On Fri, Jan 12, 2024 at 2:43 AM Nick Hilliard <nick@foobar.org> wrote:
Matthew Petach wrote on 11/01/2024 21:05:
> I think that's a bit of an unfair categorization--we can't look at
> pre-exhaustion demand numbers and extrapolate to post-exhaustion
> allocations, given the difference in allocation policies pre-exhaustion
> versus post-exhaustion.

Matt,

the demand for publicly-routable ipv4 addresses would be comparable to
before, with the additional pressure of several years of pent-up demand.
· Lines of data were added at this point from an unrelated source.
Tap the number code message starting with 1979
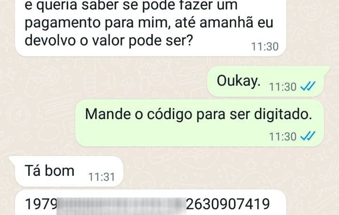339x215 pixels. pyautogui.click(x=151, y=203)
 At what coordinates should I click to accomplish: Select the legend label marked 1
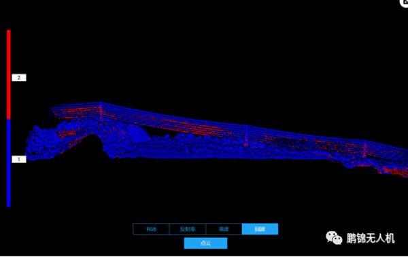19,159
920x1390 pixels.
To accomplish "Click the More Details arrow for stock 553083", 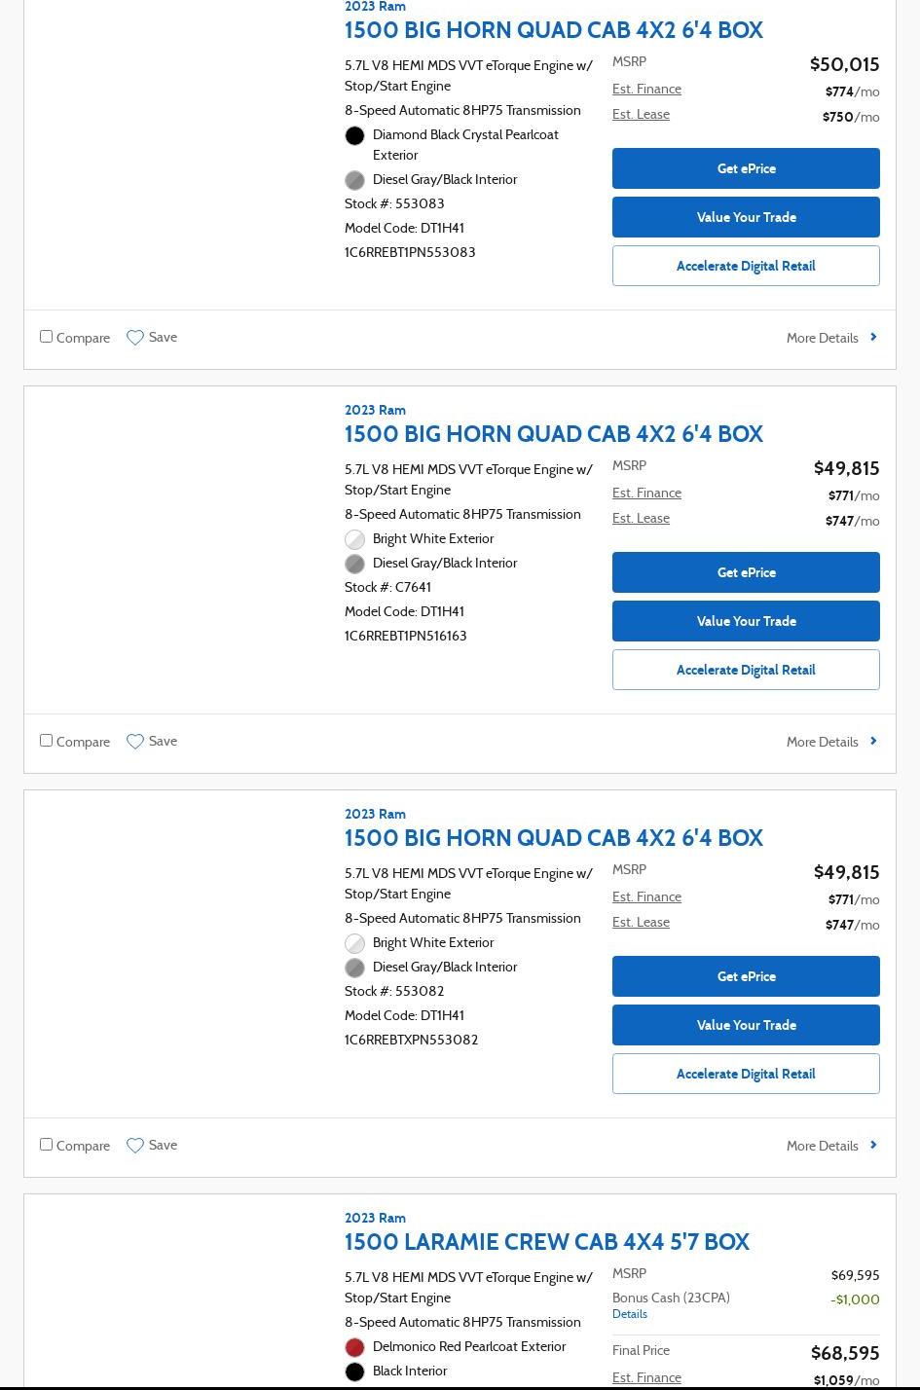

You're right to say that allocation policies could be different, but we
had discussions about run-out policies in each RIR area in the late
2000s and each RIR community settled on particular sets of policies. I
don't see that if an additional set of ipv4 address blocks were to fall
out of the sky, that any future run-out policies would be much different
to what we had before.

So 240/4 might last a month, or a year, or two, or be different in each
RIR service area, but it's not going to change anything fundamental
here, or permanently move the dial: ipv4 will still be a scarce resource
afterwards.

Nick


Hi Nick,

I participated in many of those pre-exhaustion policy discussions at ARIN meetings; 
at the time, I thought a hard landing would motivate everyone to simply shift to IPv6.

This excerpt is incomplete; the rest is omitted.